Sympathetic nerve activation of adrenergic receptors on fat is the major pathway the brain uses to drive non-shivering thermogenesis in brown adipose tissue and lipolysis in white fat. There is accumulating evidence that the peripheral nerve architecture inside of organs is plastic (can be remodeled) but the factors and conditions that regulate or result in remodeling are largely unknown. Particularly for fat, it remains unclear if nerves in fat can be remodeled in step with hyperplasia/trophy of adipose tissue as result of a prolonged energy surfeit. This talk will discuss our recent work identifying the sympathetic nerve architecture in adipose tissue as highly plastic in response to the adipose hormone leptin, the brain circuitry leptin acts on to regulate this and the physiological effects remodeling of innervation has on fat tissue function.

Puberty is a brain-driven phenomenon, which is under the control of sophisticated regulatory networks that integrate a large number of endogenous and environmental signals, including metabolic and nutritional cues. Puberty onset is tightly bound to the state of body energy reserves, and deregulation of energy/metabolic homeostasis is often associated with alterations in the timing of puberty. However, despite recent progress in the field, our knowledge of the specific molecular mechanisms and pathways whereby our brain decode metabolic information to modulate puberty onset remains fragmentary and incomplete. Compelling evidence, gathered over the last fifteen years, supports an essential role of hypothalamic neurons producing kisspeptins, encoded by Kiss1, in the neuroendocrine control of puberty. Kiss1 neurons are major components of the hypothalamic GnRH pulse generator, whose full activation is mandatory pubertal onset. Kiss1 neurons seemingly participate in transmitting the regulatory actions of metabolic cues on pubertal maturation. However, the modulatory influence of metabolic signals (e.g., leptin) on Kiss1 neurons might be predominantly indirect and likely involves also the interaction with other transmitters and neuronal populations. In my presentation, I will review herein recent work of our group, using preclinical models, addressing the molecular mechanisms whereby Kiss1 neurons are modulated by metabolic signals, and thereby contribute to the nutritional control of puberty. In this context, the putative roles of the energy/metabolic sensors, AMP-activated protein kinase (AMPK) and SIRT1, in the metabolic control of Kiss1 neurons and puberty will be discussed. In addition, I will summarize recent findings from our team pointing out a role of central de novo ceramide signaling in mediating the impact of obesity of (earlier) puberty onset, via non-canonical, kisspeptin-related pathways. These findings are posed of translational interest, as perturbations of these molecular pathways could contribute to the alterations of pubertal timing linked to conditions of metabolic stress in humans, ranging from malnutrition to obesity, and might become druggable targets for better management of pubertal disorders.
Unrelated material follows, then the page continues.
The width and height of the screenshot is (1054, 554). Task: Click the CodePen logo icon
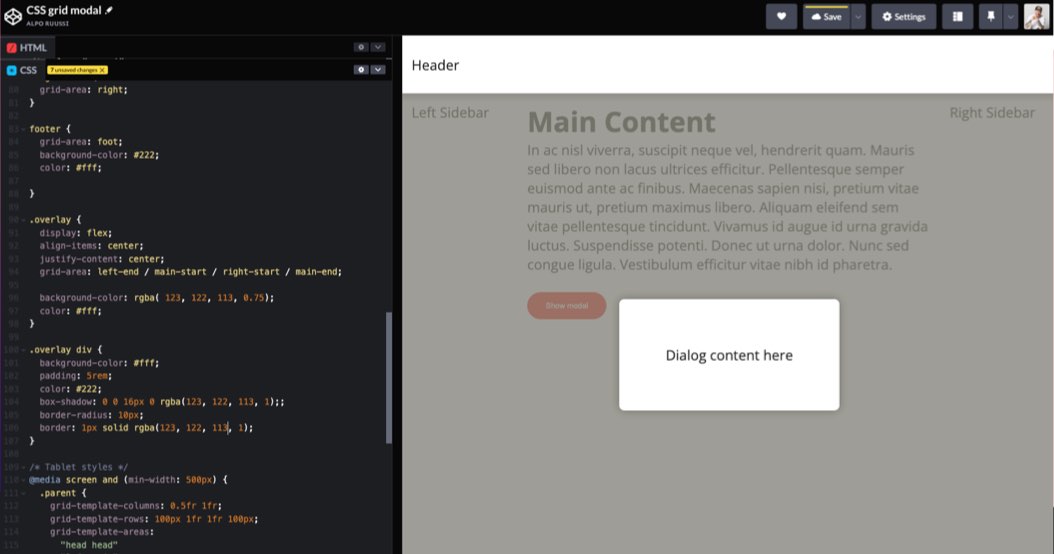pyautogui.click(x=13, y=16)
Obesity and neurodegeneration lead to millions of premature deaths each year and lack broadly effective treatments. Obesity is largely caused by the abnormal function of cell populations in the hypothalamus that regulate appetite. We have developed methods generate human hypothalamic neurons from hPSCs to study how they respond to nutrients and hormones (e.g. leptin) and how disease-associated mutations alter their function. Since human hypothalamic neurons can be produced in large numbers, are functionally responsive, have a human genome that can be readily edited, and are in culture environment that can be readily controlled, there is an unprecedented opportunity to study the genetic and environmental factors underlying obesity. In addition, we are fascinated by the fact that mid-life obesity is a risk factor for dementia later in life, and caloric restriction, exercise, and certain anti-obesity drugs are neuroprotective, suggesting that there are shared mechanisms between obesity and neurodegeneration. Studies of HPSC-derived hypothalamic neurons may help bridge the mechanistic gulf between human genetic data and organismic phenotypes, revealing new therapeutic targets. ​